I work in the Scalable Systems Team at Yahoo/Verizon Media, where we mainly work on developing distributed systems, analytics data platforms and recommendation systems. A couple of years ago, in 2018, our team was assigned a project whose purpose was to improve Verizon Media user experience in using VOD (non-live) streaming video services on mobile devices, like the videos appearing in the Finance, News and Sports portals. During our work we came to a number of interesting observations, regarding the nature of user habits and network infrastructure behaviour. We’re sharing these observations, as they could be helpful to engineers and researchers working on other video services similar to those available at Yahoo portals.
Streamed videos are usually divided into segments of constant length, 8 seconds in our case. Each segment is available in a number of qualities, where higher bitrate gives better video quality and resolution. Each segment is downloaded separately from the media server. The segments are not downloaded in advance in the beginning of the session, but are received continuously, as the video session proceeds. The video player application has an internal buffer to store downloaded segments till they are played. Buffer size is defined in seconds of playback time.

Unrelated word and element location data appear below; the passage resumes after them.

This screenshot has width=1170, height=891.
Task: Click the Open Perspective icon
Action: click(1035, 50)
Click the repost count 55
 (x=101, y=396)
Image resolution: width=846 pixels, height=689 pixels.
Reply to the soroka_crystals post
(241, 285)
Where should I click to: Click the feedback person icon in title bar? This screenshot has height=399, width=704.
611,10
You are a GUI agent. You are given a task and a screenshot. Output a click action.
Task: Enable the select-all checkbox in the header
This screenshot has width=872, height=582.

The player application sends a request for the next segment when the internal buffer is not full. If a video segment playback is finished but the next segment is not downloaded yet, the player enters a rebuffering state, stalling the picture and waiting till the next segment becomes available in the buffer.
The video player decides per segment which bitrate to request. The higher quality segments have greater size and take longer to download. The algorithm responsible for choosing the bitrate of the next segment is called ABR (Adaptive Bitrate) algorithm. This algorithm may make its decision based on:
- The status of the internal buffer.
- The estimated network bandwidth.
- Additional parameters, like playing device characteristics, features of the video played and many more.

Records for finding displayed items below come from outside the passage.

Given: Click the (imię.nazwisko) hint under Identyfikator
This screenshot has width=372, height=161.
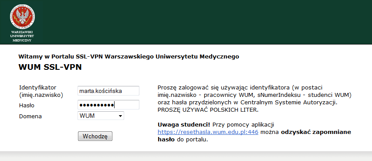Looking at the screenshot, I should pyautogui.click(x=41, y=95).
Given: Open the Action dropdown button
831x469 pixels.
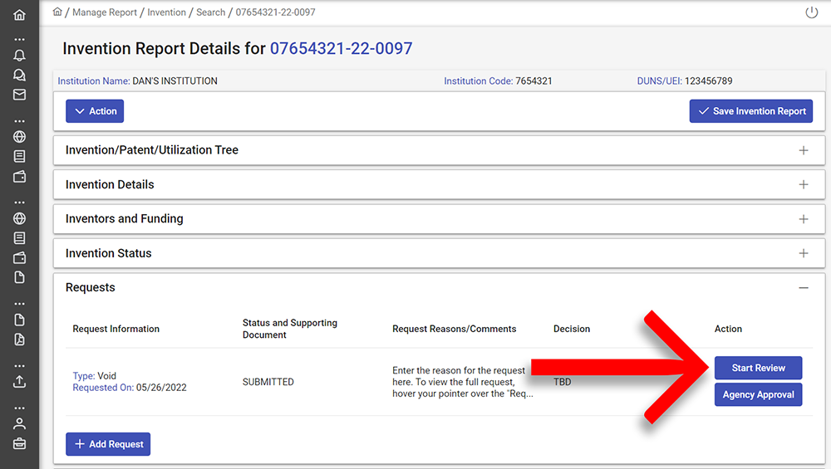Looking at the screenshot, I should click(95, 111).
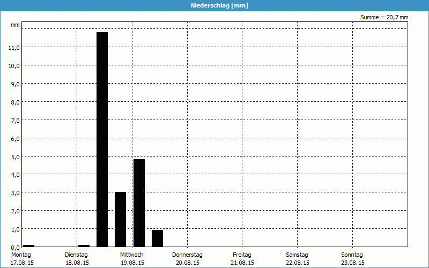Click the Freitag axis label
The height and width of the screenshot is (268, 429).
point(242,255)
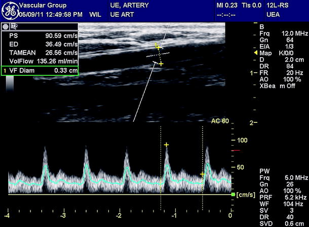Click the AC 60 angle correction label
The image size is (309, 227).
pyautogui.click(x=220, y=121)

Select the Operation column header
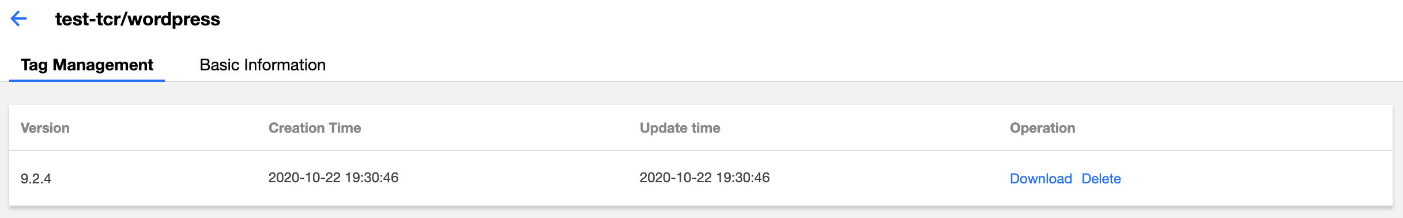[x=1042, y=128]
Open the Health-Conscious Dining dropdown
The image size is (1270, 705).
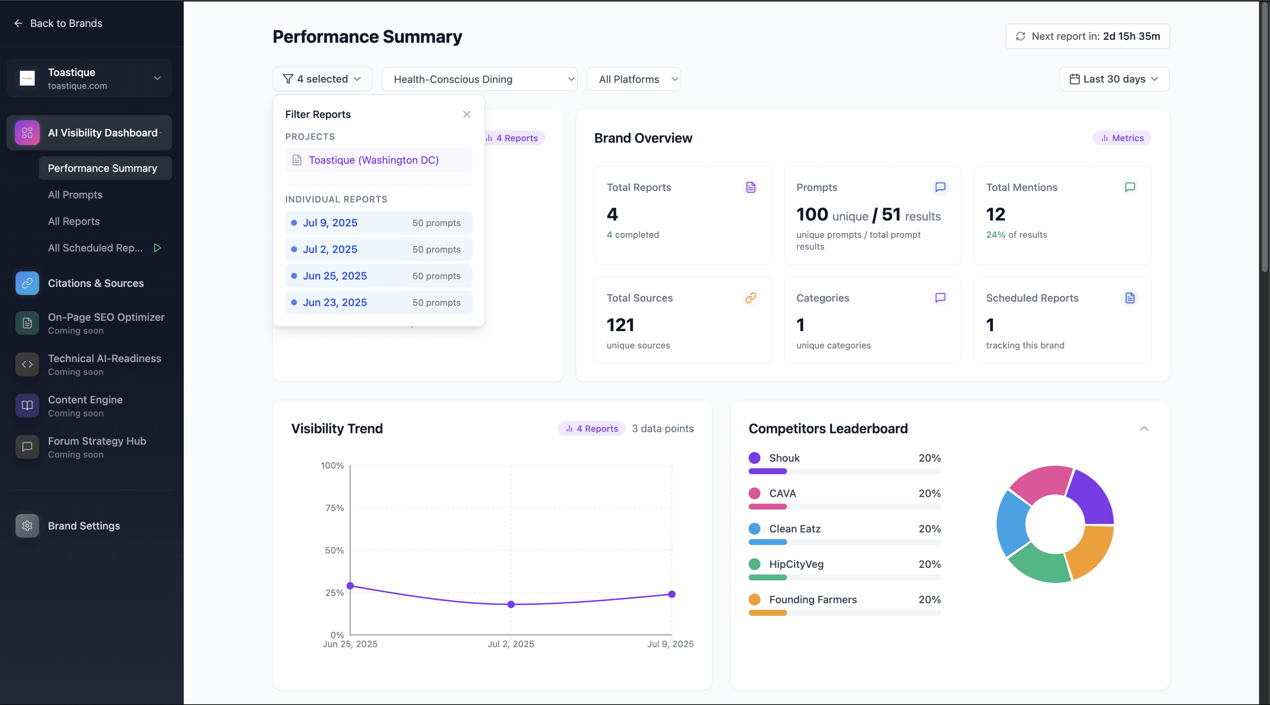point(479,79)
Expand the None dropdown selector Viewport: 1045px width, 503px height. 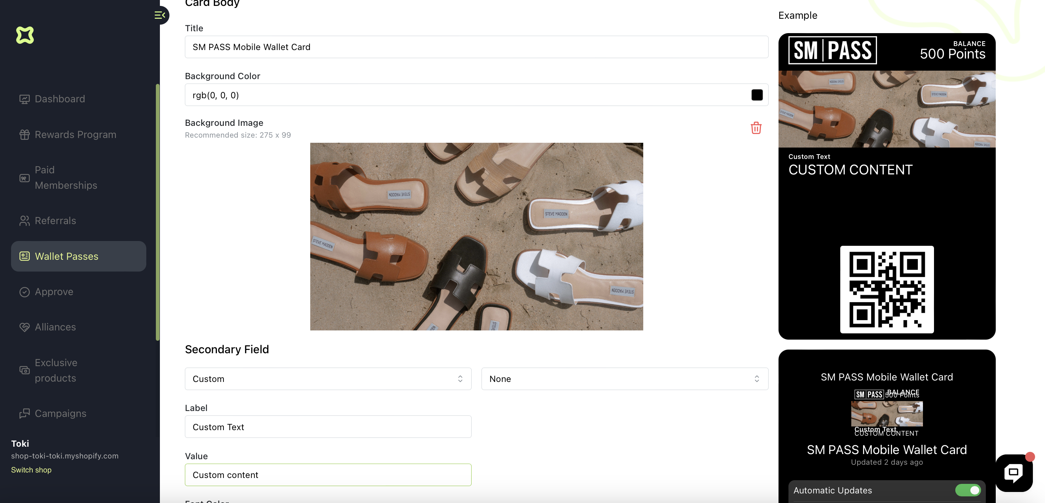pyautogui.click(x=624, y=379)
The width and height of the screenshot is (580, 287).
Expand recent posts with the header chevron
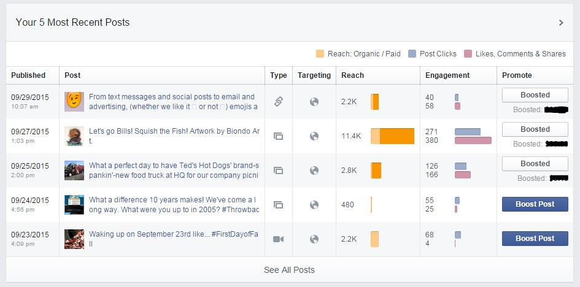(x=561, y=23)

In general, when the network bandwidth is high and the buffer is not empty, the ABR requests a segment with a higher bitrate. On the other hand, when the buffer is empty or almost empty and the download speed is low, the ABR requests a segment with lower bitrate. This technique is called adaptive bitrate streaming.

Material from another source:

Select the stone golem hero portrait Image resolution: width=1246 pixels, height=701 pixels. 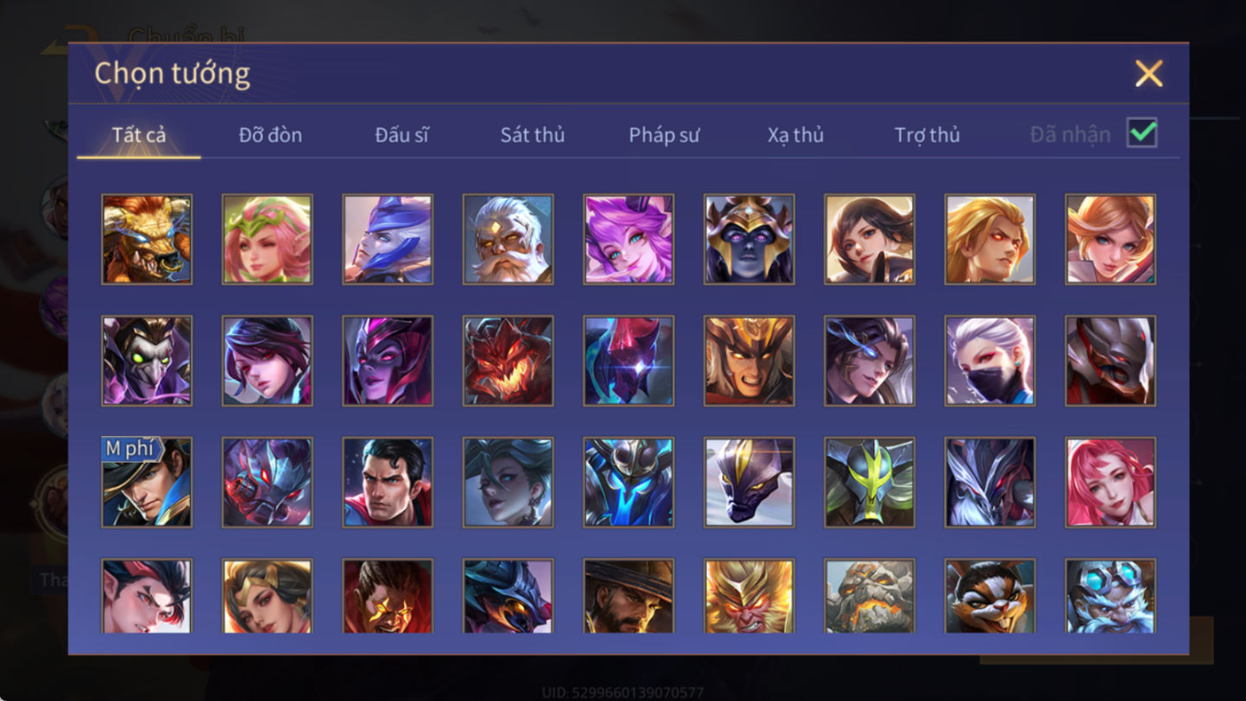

The video session quality is usually measured by two parameters:
- Rebuffering ratio, which is defined to be the overall time the player spends in the rebuffering state divided by the overall playback time. In practice, however, different monitoring applications can get different rebuffering values on the same log data, hence results reported by different metric application can not be compared directly.
- Average bitrate, is the average bitrate of the segments played.
There is a clear tradeoff between the two parameters. If a higher bitrate is requested, the video is played in higher quality, improving user experience, but the download takes longer and there is a greater chance that the segment is not ready before the player consumes all the data in the buffer and the player must enter a rebuffering state. On the other hand, lower bitrate segments have lower quality, but are downloaded faster thereby reducing the chance for a rebuffering event. It is believed, however, that the user is ready to compromise on the video quality, but becomes displeased if they experience rebuffering.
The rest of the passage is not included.